WHAT THE EXERCISE ASKS:
Rewrite the stretch of the data from the line that contains "around [680, 623]" through the end, swapping "hummingbird" for "sparrow" and keeping everything else the same. Give only those lines, and leave out the pictures.

RECORD SET:
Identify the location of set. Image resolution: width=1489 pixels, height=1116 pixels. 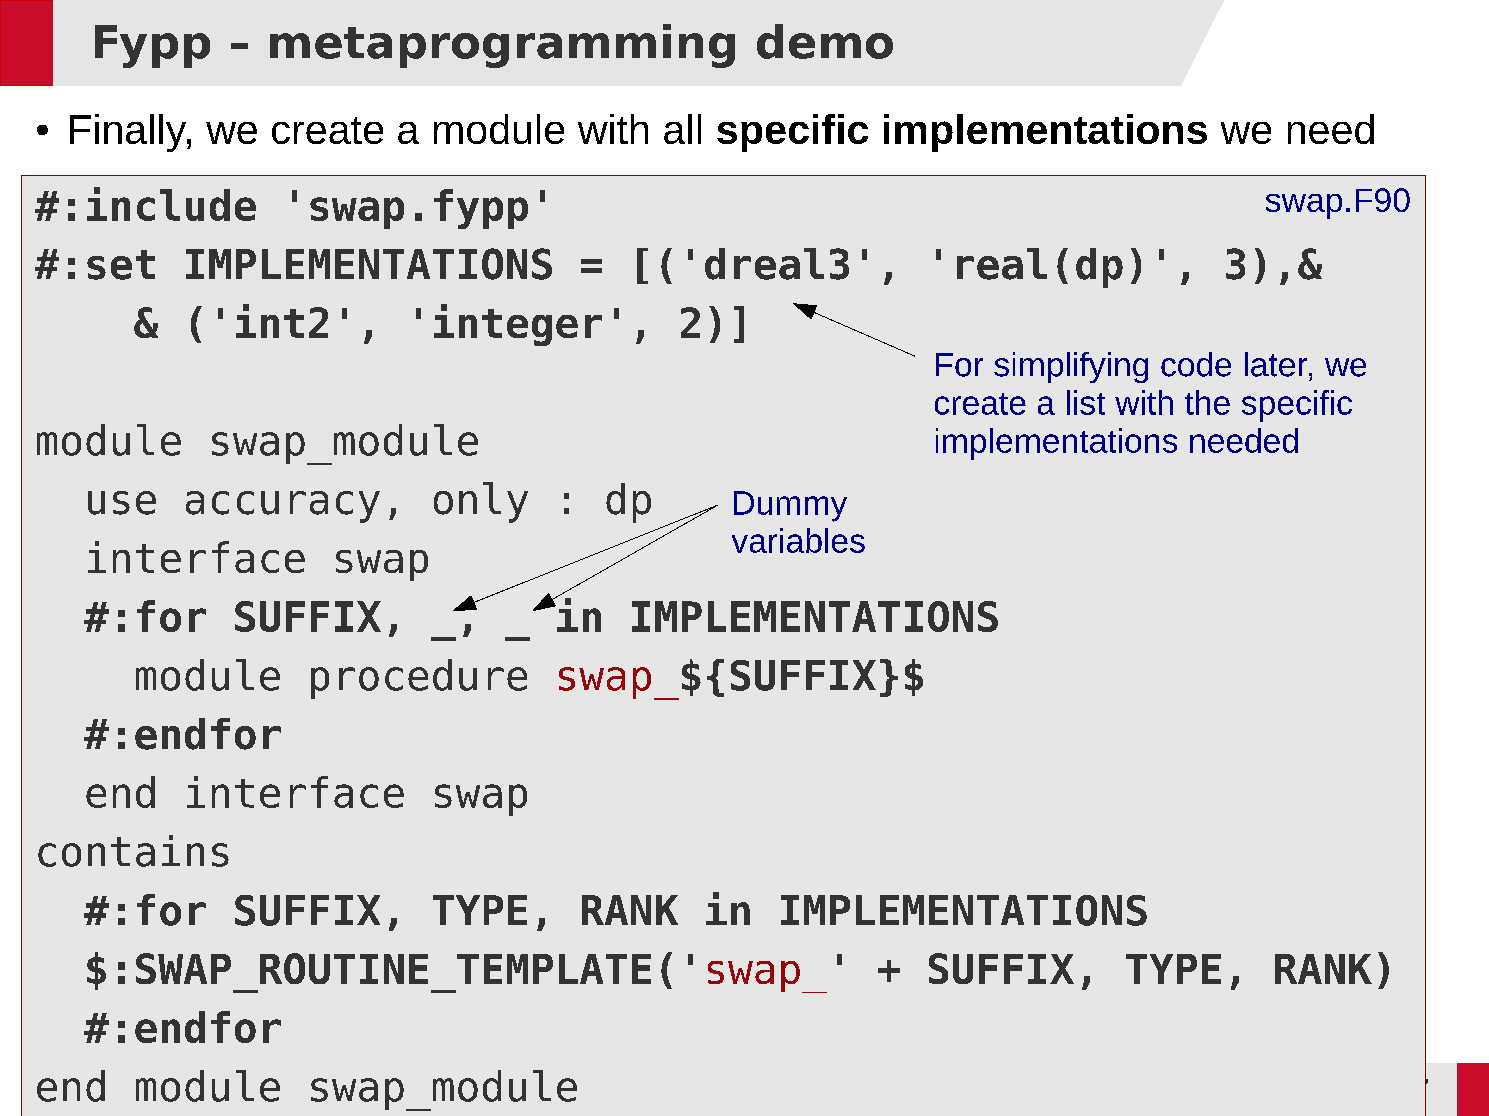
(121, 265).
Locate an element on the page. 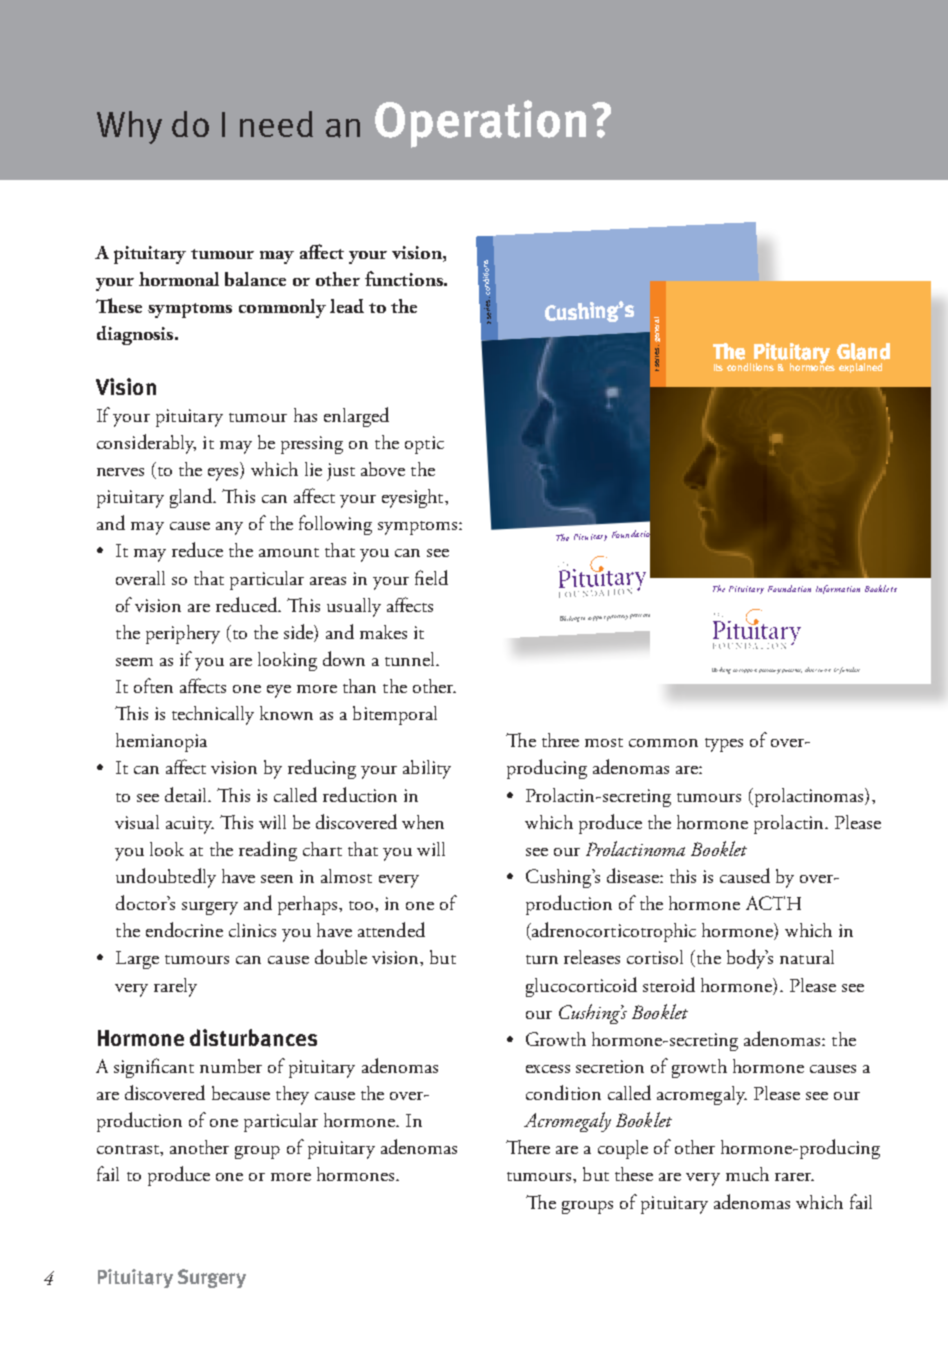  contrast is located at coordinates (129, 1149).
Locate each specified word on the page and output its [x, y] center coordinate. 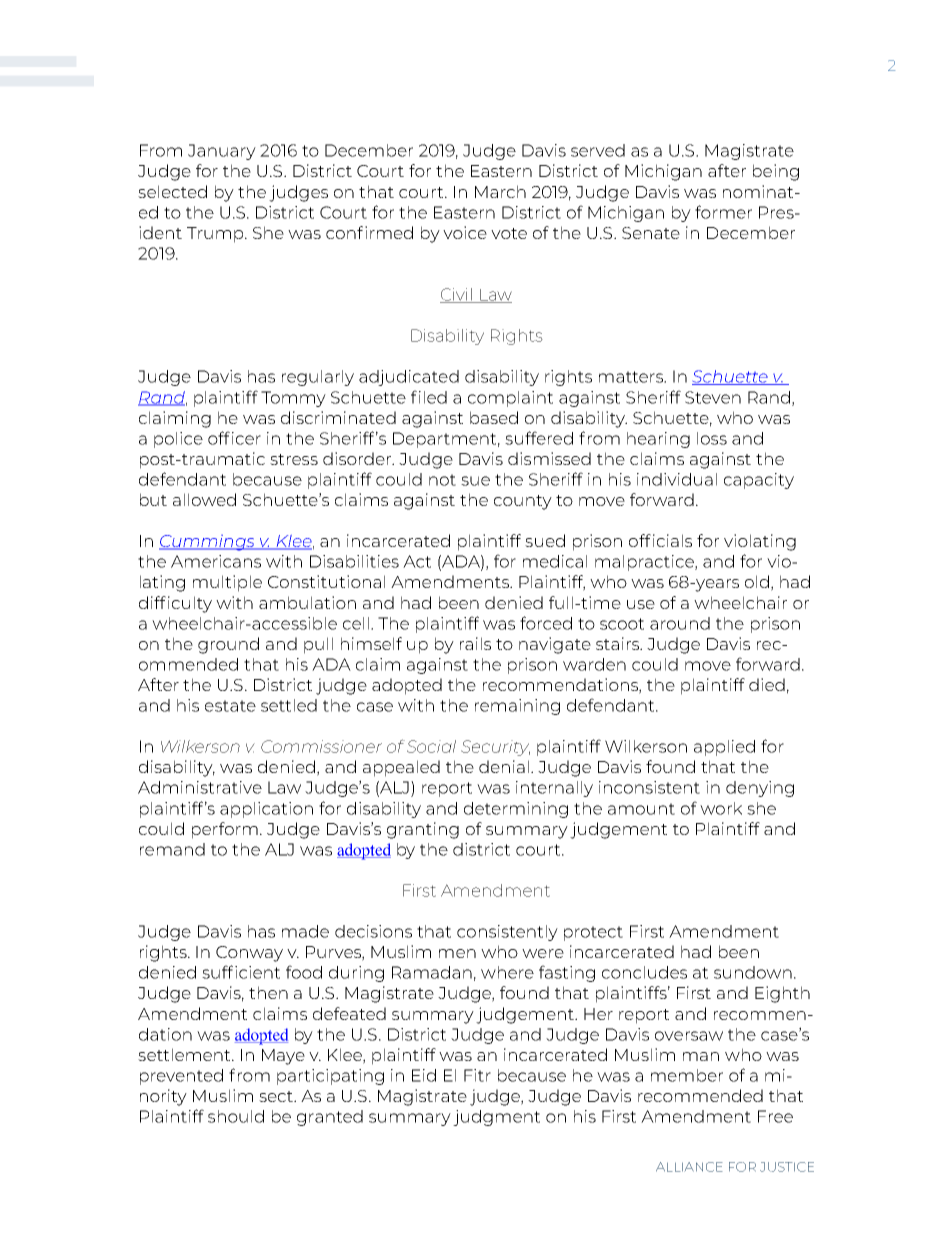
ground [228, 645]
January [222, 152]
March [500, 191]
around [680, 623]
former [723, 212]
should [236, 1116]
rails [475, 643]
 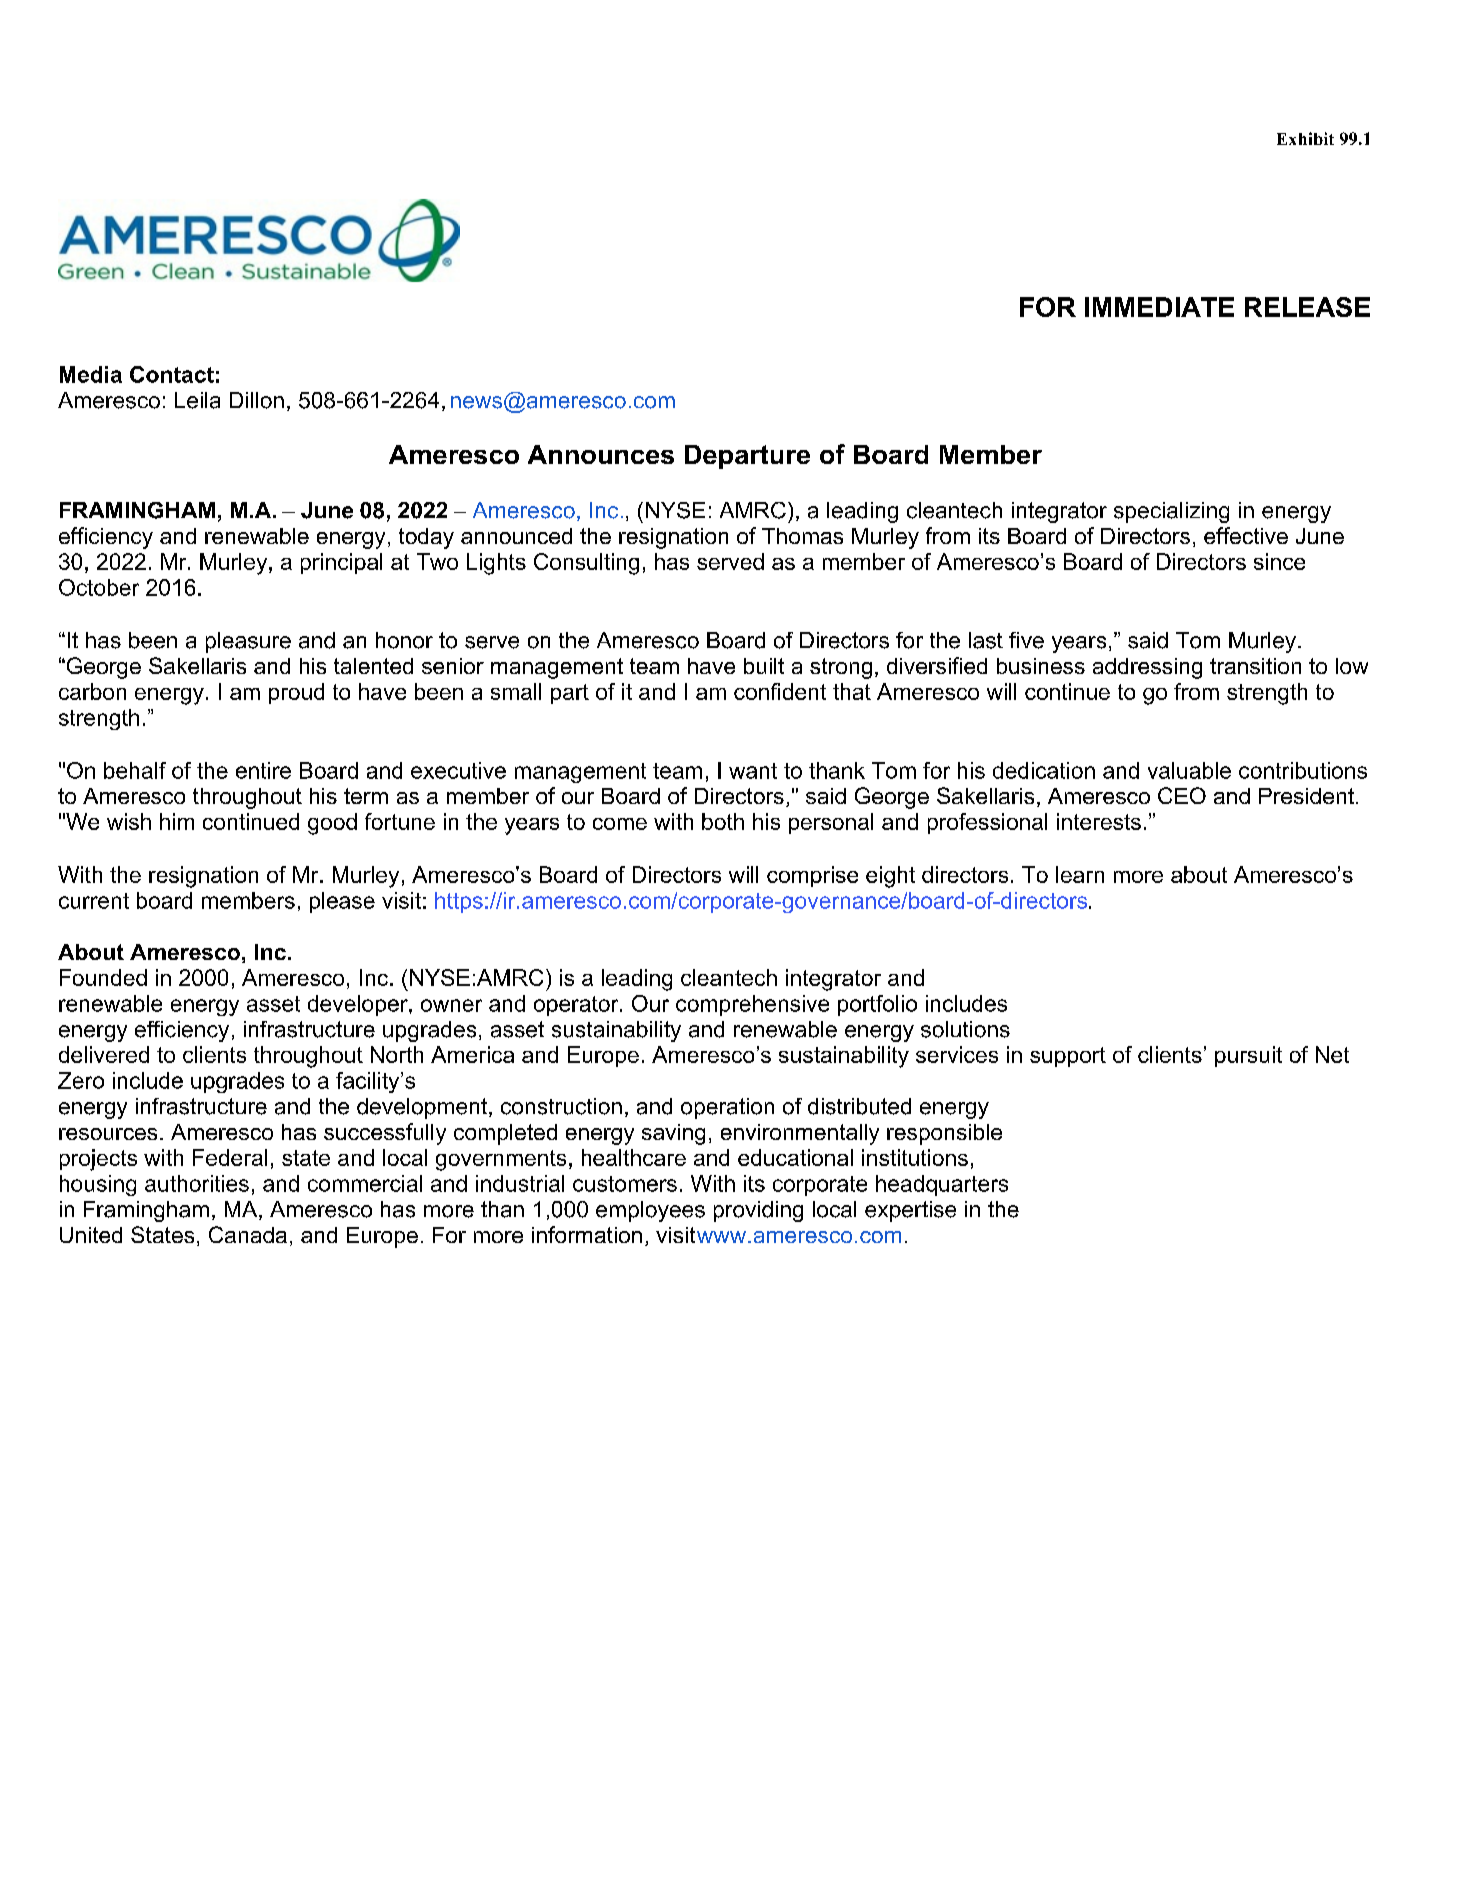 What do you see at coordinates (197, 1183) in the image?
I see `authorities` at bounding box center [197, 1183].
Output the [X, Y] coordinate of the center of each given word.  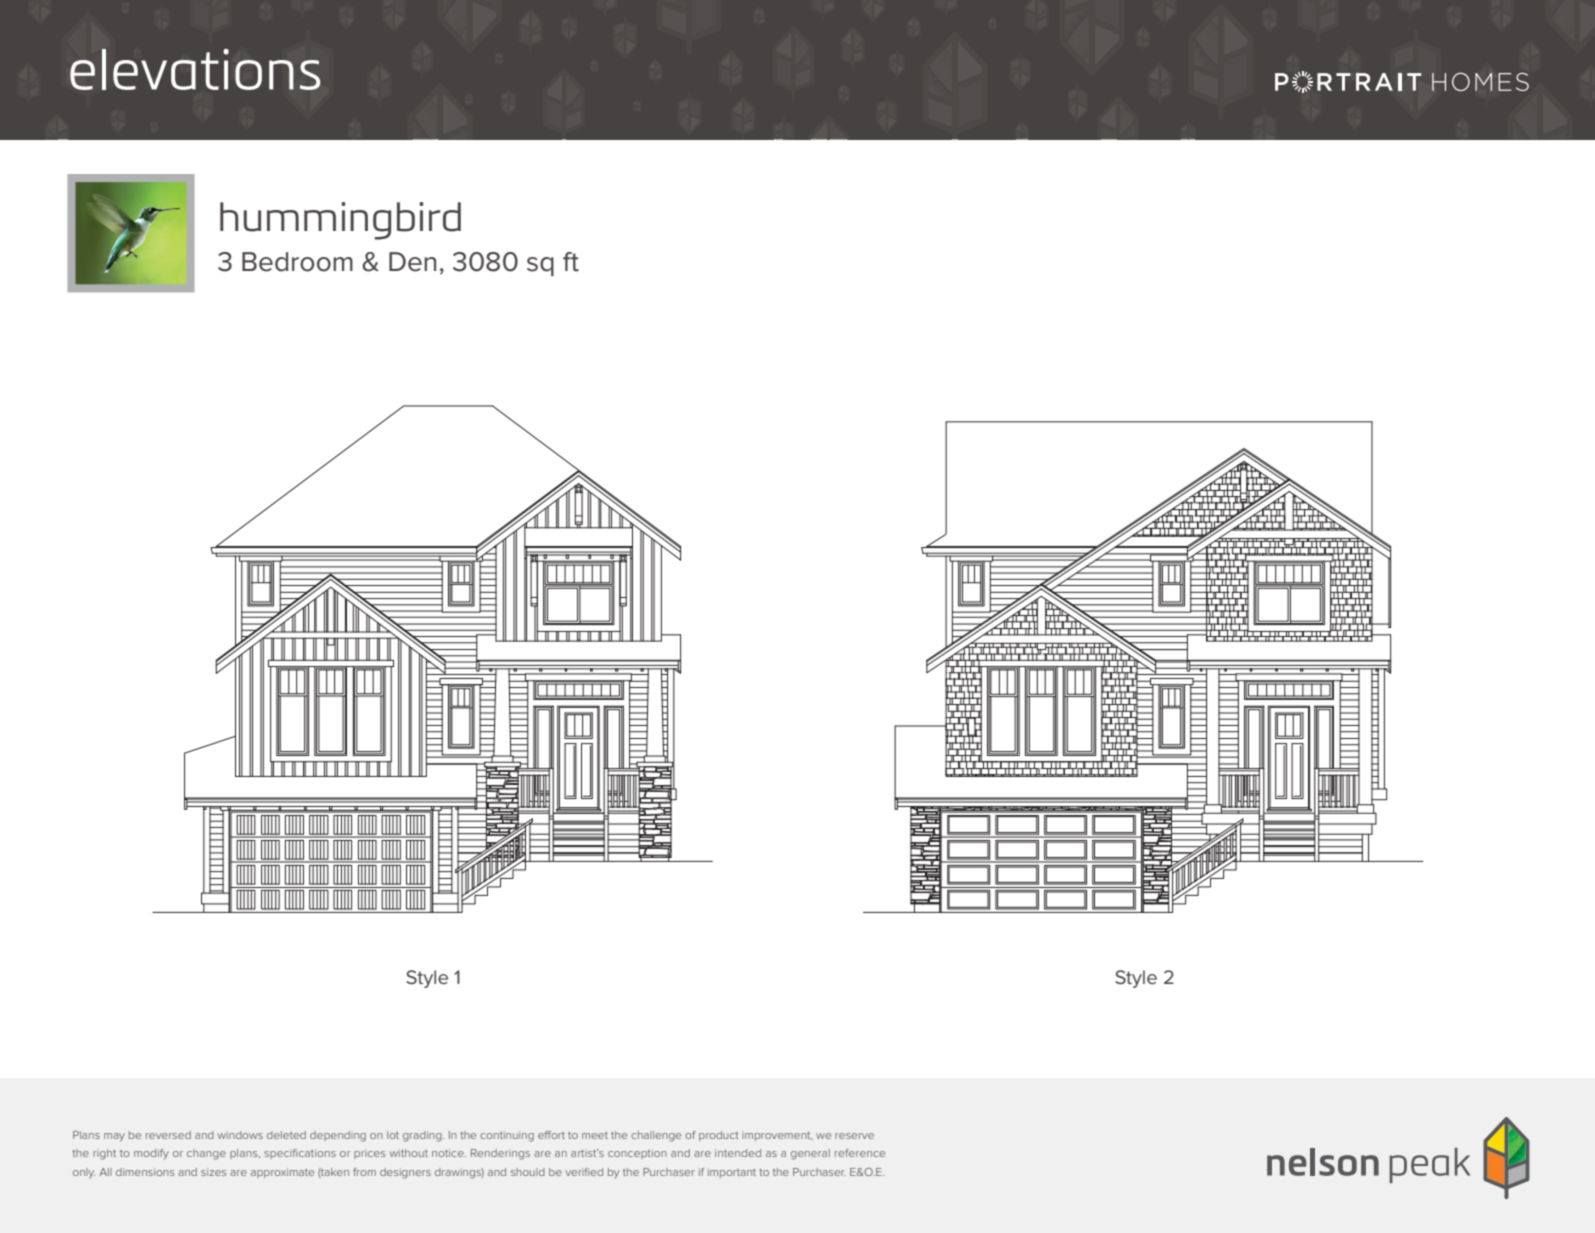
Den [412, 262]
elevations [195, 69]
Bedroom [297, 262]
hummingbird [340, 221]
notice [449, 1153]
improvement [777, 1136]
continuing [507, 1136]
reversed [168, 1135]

RESULT FOR THIS TASK:
around [680, 623]
former [723, 212]
should [236, 1116]
rails [475, 643]
  What do you see at coordinates (197, 1183) in the image?
I see `authorities` at bounding box center [197, 1183].
Output the [X, Y] coordinate of the center of each given word.  
Den [412, 262]
elevations [195, 69]
Bedroom [297, 262]
sparrow [340, 221]
notice [449, 1153]
improvement [777, 1136]
continuing [507, 1136]
reversed [168, 1135]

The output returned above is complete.